Task data =>
◆ ◆ ◆ ◆

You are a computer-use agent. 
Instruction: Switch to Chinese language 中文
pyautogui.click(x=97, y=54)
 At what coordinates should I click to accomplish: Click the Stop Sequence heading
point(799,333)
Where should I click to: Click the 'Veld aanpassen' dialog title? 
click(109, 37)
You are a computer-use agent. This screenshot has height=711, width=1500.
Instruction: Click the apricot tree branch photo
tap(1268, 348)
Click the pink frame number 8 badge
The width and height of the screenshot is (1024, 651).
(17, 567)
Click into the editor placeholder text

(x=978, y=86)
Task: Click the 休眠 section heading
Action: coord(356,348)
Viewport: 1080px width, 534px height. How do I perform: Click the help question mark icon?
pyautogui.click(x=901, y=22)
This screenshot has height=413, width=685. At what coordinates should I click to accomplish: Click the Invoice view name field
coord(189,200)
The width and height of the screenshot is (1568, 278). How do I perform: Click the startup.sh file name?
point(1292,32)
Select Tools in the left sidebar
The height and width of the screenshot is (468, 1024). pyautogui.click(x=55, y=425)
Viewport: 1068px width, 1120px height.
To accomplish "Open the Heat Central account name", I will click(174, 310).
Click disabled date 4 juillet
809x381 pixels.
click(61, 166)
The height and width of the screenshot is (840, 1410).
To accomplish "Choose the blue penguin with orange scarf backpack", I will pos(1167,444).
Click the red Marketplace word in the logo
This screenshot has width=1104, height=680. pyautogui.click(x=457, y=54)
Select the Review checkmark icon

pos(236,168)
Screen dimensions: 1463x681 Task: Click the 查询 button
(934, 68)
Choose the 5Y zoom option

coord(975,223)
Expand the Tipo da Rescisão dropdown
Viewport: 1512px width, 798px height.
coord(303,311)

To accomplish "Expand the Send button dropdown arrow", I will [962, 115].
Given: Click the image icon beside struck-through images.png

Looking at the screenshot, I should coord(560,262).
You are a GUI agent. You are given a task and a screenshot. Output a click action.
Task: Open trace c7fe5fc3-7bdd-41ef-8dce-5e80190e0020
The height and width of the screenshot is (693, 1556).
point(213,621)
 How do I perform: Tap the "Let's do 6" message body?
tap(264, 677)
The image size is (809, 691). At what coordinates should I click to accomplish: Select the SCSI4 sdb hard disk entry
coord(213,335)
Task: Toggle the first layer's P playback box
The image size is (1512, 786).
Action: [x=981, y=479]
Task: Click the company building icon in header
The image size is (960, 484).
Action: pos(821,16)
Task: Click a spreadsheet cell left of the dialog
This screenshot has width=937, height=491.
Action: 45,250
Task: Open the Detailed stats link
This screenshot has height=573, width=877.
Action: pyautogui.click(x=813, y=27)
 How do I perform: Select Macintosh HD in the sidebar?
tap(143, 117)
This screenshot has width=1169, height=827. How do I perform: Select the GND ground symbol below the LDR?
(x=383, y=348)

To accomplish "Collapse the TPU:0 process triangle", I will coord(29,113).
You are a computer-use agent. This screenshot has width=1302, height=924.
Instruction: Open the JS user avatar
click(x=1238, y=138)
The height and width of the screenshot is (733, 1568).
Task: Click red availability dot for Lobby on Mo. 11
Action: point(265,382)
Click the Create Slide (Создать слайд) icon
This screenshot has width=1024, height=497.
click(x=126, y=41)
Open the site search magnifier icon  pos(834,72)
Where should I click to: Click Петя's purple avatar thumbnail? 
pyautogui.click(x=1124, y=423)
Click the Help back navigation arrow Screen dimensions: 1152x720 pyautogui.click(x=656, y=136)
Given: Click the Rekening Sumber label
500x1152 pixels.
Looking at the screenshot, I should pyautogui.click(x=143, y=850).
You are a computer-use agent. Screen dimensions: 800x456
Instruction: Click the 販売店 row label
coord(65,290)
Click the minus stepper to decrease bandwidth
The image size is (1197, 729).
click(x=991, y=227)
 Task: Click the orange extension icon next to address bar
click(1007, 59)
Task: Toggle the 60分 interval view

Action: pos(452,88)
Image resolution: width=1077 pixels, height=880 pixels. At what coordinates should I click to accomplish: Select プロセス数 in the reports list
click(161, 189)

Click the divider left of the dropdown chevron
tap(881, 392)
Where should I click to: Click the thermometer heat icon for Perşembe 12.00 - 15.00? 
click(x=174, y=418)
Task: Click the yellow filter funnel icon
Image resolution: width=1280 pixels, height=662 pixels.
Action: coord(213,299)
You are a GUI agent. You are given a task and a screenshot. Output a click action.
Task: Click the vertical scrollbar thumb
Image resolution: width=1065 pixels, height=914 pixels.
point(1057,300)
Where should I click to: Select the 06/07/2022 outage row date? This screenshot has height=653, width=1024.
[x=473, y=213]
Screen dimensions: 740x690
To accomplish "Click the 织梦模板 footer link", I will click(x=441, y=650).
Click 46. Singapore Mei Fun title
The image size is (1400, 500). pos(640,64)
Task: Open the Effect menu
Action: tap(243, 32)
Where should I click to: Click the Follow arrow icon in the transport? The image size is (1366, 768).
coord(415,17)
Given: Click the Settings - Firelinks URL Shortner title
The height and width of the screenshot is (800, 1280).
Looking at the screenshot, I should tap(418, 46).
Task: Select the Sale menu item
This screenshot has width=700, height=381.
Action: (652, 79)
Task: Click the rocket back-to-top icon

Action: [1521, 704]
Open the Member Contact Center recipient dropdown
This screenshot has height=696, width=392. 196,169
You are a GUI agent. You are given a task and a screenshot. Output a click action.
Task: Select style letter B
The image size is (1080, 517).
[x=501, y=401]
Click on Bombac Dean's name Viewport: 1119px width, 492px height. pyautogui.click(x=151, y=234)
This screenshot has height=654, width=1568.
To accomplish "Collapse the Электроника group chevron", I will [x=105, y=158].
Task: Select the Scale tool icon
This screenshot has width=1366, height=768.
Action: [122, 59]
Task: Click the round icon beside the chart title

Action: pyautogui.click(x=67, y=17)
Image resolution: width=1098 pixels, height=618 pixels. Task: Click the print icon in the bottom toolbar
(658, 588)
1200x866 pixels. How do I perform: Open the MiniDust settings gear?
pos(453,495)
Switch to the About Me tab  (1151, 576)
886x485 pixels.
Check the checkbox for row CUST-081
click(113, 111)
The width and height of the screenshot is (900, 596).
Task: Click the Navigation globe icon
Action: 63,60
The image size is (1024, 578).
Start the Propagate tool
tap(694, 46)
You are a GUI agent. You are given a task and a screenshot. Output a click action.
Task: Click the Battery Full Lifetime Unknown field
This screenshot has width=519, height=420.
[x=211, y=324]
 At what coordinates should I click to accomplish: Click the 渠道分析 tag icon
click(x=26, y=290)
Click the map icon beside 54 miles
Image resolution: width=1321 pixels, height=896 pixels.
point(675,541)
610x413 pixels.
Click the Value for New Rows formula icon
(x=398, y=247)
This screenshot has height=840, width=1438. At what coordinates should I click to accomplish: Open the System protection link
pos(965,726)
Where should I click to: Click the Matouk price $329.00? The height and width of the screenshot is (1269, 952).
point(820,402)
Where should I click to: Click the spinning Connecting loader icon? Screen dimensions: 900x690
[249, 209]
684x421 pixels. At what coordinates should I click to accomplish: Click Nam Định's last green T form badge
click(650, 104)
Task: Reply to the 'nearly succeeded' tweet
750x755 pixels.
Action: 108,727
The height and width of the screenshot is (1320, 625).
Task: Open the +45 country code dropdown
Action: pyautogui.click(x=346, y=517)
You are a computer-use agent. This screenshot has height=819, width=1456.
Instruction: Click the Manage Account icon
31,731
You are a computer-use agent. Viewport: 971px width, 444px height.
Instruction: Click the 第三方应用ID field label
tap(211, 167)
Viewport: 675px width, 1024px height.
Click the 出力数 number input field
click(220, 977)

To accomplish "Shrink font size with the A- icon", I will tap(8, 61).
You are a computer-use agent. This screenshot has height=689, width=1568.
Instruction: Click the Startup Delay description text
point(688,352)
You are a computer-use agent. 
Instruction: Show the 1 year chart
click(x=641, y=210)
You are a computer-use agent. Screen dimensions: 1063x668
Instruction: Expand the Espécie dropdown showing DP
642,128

◆ ◆ ◆ ◆

Work request =>
Retrieve every line above holding the word "with".

Final answer =>
To accomplish "Choose the blue penguin with orange scarf backpack", I will pos(1167,444).
To accomplish "Shrink font size with the A- icon", I will tap(8, 61).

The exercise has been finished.